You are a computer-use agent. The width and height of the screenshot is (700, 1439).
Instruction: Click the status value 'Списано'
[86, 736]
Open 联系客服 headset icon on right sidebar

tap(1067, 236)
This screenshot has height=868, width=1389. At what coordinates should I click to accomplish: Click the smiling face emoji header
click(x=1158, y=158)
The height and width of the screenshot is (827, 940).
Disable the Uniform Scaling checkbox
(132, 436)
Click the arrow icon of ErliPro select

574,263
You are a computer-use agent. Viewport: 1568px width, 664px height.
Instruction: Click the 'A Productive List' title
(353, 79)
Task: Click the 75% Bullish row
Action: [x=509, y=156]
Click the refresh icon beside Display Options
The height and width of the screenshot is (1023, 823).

**Task to carry out**
In the material above, find each line that has the string "agent" and return it.

**Response box**
You are a computer-use agent. The width and height of the screenshot is (700, 1439).
You are a computer-use agent. Viewport: 1568px width, 664px height.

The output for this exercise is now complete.